We would like to thank Dr Vestbo for his comments. We agree that in the Optimal Trial more patients originally randomised to the placebo arm prematurely discontinued study medications, and that many of these patients were subsequently put on open label ICS/LABA products.1 As discussed in our paper, the relative risk reduction decreased from 21% if patients were prematurely excluded once they discontinued study drugs to 15% when an intent to treat analysis was used.2 We agree with Dr Vestbo that our intention to treat analysis was conservative, and it did slightly reduce the possibility of a difference being found between placebo and active treatment but we would argue that this analysis was necessary in order to prevent bias.
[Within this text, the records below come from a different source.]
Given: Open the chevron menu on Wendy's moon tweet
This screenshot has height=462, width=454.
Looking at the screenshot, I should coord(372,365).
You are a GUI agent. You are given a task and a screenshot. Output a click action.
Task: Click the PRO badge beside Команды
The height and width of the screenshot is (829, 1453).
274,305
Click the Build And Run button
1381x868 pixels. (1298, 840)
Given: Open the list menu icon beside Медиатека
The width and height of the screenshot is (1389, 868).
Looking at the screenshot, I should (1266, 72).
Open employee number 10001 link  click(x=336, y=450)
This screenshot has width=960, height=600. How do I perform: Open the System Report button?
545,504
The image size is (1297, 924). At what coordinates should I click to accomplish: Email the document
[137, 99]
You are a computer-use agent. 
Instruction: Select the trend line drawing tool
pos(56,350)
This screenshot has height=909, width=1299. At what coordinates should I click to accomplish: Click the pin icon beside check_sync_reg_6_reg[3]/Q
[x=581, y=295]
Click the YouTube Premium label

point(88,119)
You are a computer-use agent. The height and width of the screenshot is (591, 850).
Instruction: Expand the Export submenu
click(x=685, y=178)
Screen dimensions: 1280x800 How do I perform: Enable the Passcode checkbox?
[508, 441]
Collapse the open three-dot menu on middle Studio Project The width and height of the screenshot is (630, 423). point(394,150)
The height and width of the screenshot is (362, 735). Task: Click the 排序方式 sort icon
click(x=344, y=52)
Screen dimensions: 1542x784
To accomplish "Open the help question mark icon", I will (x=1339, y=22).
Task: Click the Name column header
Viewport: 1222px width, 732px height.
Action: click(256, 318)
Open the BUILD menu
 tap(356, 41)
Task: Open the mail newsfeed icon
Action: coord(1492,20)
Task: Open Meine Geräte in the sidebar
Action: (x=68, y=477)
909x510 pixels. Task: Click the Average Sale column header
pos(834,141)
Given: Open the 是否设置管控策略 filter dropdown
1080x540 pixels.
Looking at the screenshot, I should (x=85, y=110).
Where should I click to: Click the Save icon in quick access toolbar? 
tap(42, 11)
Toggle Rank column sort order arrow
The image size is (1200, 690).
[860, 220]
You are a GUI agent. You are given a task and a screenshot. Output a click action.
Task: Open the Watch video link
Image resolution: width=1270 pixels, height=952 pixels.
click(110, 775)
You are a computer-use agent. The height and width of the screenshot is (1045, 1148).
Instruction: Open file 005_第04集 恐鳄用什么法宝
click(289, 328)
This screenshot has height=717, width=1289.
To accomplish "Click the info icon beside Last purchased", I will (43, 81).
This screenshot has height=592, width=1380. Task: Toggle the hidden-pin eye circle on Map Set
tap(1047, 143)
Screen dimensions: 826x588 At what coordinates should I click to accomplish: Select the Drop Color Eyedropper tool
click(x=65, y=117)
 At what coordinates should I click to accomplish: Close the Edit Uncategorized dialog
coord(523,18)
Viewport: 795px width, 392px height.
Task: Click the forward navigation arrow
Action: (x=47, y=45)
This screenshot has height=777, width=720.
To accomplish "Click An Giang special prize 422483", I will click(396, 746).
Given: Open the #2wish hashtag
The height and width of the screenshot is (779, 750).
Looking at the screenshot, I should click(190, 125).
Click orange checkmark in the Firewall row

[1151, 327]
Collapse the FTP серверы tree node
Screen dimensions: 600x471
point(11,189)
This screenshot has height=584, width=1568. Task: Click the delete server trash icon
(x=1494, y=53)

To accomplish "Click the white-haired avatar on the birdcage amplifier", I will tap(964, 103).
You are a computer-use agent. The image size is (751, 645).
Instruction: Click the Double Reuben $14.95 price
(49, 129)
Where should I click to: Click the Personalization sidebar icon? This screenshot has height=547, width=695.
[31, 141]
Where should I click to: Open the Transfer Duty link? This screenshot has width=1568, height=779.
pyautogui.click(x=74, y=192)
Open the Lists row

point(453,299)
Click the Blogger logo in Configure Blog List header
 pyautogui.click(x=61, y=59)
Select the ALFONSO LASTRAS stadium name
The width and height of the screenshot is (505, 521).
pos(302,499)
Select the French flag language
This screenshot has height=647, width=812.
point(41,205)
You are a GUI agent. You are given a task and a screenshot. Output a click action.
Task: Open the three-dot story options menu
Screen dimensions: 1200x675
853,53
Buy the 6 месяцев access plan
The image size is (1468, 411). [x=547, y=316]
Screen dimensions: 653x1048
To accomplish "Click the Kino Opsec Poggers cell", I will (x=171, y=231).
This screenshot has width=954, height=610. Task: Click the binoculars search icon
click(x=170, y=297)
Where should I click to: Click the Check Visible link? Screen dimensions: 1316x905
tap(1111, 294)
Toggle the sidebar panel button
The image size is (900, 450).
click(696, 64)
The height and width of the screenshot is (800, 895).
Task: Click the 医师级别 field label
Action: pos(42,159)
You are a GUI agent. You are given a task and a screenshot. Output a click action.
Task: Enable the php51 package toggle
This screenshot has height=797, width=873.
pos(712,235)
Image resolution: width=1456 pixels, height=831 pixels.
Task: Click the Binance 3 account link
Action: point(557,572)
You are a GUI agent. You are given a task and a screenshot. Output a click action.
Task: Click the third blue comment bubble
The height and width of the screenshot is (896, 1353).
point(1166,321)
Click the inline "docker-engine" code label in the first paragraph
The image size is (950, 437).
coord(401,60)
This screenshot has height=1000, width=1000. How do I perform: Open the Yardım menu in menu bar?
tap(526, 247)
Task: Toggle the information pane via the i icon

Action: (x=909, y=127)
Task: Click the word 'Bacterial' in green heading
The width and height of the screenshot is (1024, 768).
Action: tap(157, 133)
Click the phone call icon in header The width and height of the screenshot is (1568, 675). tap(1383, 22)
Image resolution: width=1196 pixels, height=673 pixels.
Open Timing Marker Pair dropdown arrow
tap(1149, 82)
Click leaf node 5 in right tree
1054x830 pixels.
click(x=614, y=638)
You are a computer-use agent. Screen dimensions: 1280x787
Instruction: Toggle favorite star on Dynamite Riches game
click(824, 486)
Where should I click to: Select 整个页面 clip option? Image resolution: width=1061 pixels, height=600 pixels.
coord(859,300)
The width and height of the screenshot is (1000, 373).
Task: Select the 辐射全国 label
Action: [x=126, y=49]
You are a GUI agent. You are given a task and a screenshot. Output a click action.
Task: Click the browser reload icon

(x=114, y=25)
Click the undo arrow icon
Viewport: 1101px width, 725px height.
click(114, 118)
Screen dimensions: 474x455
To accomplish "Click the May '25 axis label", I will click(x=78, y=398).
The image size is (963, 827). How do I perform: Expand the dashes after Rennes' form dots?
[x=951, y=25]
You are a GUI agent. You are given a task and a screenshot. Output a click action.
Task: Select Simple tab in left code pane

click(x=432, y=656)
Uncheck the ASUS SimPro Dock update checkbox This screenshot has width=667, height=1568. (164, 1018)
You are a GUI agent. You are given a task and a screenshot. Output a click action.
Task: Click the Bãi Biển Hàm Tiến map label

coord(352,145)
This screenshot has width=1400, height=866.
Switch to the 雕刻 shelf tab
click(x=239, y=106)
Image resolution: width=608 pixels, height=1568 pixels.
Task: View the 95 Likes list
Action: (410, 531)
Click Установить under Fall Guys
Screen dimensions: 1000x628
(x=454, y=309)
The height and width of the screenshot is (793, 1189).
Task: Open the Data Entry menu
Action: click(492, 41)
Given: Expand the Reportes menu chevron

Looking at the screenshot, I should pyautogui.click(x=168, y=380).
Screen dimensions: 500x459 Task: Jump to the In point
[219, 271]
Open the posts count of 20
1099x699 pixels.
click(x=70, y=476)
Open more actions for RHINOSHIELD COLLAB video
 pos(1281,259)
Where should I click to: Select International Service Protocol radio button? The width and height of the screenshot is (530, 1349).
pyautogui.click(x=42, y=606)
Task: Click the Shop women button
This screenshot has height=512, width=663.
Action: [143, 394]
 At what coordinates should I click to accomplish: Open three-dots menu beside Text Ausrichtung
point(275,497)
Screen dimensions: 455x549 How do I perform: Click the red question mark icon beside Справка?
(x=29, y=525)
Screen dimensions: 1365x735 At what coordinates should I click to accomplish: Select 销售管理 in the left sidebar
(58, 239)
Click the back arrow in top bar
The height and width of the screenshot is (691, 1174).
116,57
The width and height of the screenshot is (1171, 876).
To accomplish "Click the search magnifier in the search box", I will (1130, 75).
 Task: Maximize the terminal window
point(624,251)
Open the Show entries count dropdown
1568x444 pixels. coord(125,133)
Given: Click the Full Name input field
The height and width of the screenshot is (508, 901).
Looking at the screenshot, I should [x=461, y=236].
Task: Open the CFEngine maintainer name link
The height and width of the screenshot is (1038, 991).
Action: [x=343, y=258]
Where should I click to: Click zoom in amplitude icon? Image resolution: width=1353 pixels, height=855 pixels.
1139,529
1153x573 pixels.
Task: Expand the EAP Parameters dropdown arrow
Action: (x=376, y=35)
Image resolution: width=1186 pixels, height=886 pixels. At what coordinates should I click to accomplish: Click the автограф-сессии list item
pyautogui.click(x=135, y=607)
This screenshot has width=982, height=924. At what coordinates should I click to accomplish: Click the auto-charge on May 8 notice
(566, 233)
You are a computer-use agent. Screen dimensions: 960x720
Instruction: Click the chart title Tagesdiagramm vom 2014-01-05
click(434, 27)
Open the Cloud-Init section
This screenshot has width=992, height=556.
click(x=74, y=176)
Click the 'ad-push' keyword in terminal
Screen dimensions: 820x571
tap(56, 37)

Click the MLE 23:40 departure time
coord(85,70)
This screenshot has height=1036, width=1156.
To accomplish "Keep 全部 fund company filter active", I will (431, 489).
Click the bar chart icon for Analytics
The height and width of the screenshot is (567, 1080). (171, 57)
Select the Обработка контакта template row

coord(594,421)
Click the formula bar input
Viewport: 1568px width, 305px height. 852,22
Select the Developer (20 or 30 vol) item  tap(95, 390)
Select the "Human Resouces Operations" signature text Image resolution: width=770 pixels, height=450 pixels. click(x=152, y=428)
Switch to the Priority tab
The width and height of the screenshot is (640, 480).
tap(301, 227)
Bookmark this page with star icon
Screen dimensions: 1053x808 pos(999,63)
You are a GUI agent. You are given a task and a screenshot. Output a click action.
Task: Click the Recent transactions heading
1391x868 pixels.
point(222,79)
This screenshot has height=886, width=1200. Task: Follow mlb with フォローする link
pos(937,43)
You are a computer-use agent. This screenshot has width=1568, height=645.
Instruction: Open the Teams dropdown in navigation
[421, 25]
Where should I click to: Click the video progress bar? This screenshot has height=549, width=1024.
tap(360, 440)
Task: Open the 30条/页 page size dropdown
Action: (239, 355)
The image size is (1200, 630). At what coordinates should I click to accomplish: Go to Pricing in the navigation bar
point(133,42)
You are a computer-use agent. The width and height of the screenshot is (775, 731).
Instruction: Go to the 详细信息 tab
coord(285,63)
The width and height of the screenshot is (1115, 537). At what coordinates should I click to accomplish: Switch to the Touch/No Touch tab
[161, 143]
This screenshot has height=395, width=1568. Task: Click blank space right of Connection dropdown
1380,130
An intention to treat analysis is necessary as it is impossible to know a priori the ultimate direction of the bias when patients who stop study medications early are banished from a clinical trial. Will the bias favour the drug or favour placebo? For example, a similar analysis of a trial assessing tiotriopium for chronic obstructive pulmonary disease (COPD)3 showed that the bias can work exactly in the opposite direction and instead favour placebo over active drug. In this study, higher incidence rates of fatal events occurred following premature discontinuation of study medication, especially in those patients randomised to the placebo arm. Presumably, patients who were taking placebo in this study were doing poorly and many prematurely stopped study drugs and then, shortly thereafter, they died. In this case, early exclusion of these patients would have introduced bias because the factors which determined whether a patient might have been excluded were also related to the outcome. If these patients had been dropped from the trial after premature discontinuation of study medications, this would have meant that their deaths would not have been discovered, and this would have produced a biased mortality incidence ratio in favour of placebo over tiotropium. The authors of this study concluded that failure to consider outcomes of patients who discontinue study medications early may bias results against effective therapies.4 Only by ensuring full follow-up of all randomised patients and by using a proper intention to treat analysis was this potential bias eliminated.

There is an old saying in medicine “You can’t find a fever if you don’t take a temperature”. This applies to clinical trials as well; the investigator cannot know what really happened in a clinical trial unless he/she evaluates outcomes in all randomised patients for the full study follow-up period, regardless of patient compliance.